Questa piccola frazione di Viterbo, grazie all’intervento di alcuni artisti e sotto la guida dell’Associazione Culturale Arte e Spettacolo (ACAS), è stata ribattezzata Il paese delle fiabe. Sui muri dei suoi edifici sono stati realizzati una serie di murales ispirati al mondo delle favole, alle narrazioni fantastiche che tutti conosciamo, quelle che ci hanno appassionato sin da piccoli e che conservano ancora oggi un posto speciale nella nostra memoria. Fiabe che racchiudono sempre una morale, un insegnamento, che si sono legate indissolubilmente a questo luogo e alle sue tradizioni restituendone una nuova versione, e che in poco tempo ha reso Sant’Angelo di Roccalvecce nota per il suo fascino indiscutibile.

Questo piccolo borgo nel cuore della Tuscia è diventato infatti una meta prediletta da famiglie con bambini, ma anche da appassionati di arte urbana, di fotografi di street art o più semplicemente di curiosi. Preparatevi a scoprire questa galleria a cielo aperto dove ogni muro, edificio e vialetto è diventato la tela perfetta per nuove forme di espressione creativa. Una vera e propria esplosione di arte urbana contemporanea nel cuore di un delizioso e autentico borgo della Tuscia per valorizzare il territorio e il suo patrimonio artistico e aturale.

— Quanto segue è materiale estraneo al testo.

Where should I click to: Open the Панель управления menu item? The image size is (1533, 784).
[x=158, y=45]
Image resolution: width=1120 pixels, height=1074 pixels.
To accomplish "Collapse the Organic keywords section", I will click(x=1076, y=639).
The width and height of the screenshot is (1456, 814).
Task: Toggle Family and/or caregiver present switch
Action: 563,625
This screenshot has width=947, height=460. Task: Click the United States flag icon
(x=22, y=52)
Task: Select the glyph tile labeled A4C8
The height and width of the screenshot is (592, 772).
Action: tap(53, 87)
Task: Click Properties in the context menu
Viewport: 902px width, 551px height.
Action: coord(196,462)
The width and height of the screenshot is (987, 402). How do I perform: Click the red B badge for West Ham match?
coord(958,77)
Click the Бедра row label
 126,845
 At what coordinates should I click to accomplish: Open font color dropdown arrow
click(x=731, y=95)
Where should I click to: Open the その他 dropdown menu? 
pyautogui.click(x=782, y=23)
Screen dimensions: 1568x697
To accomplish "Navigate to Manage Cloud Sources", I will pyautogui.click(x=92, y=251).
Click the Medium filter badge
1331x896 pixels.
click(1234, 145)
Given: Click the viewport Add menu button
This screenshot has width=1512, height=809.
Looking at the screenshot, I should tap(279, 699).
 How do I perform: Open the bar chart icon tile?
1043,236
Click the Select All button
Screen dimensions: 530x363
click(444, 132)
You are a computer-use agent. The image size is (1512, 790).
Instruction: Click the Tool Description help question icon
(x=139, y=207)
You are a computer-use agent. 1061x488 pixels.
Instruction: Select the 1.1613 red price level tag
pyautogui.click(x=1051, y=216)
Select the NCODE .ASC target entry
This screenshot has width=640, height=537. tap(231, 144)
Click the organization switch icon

Da Alice nel Paese delle Meraviglie a Il Piccolo Principe, da La piccola fiammiferaia a Le Fate di Avalon, sono tante le opere che conquistano per i tratti decisi e i colori saturi in grado di catapultare il visitatore in una realtà sognante e fantasiosa. Stefania Marchetto, Tina Loiodice, Alessandra Carloni, Daniela Lai, Lidia Scalzo, Isabella Modanese, Stefania Capati, Cecilia Tacconi, Lena Ortmann, Ginevra Giovannon sono alcune delle artiste coinvolte nel progetto. Artiste che credono nella funzione sociale della street art, che non ha il solo scopo di far di rivivere luoghi un tempo abbandonati ma anche di coinvolgere i fruitori di tali interventi suscitando in loro una reazione. Artiste che con il loro stile hanno reso unico questo borgo, contribuendo alla sua rinascita, con l’obiettivo di valorizzare la splendida Tuscia ed il suo patrimonio storico e culturale.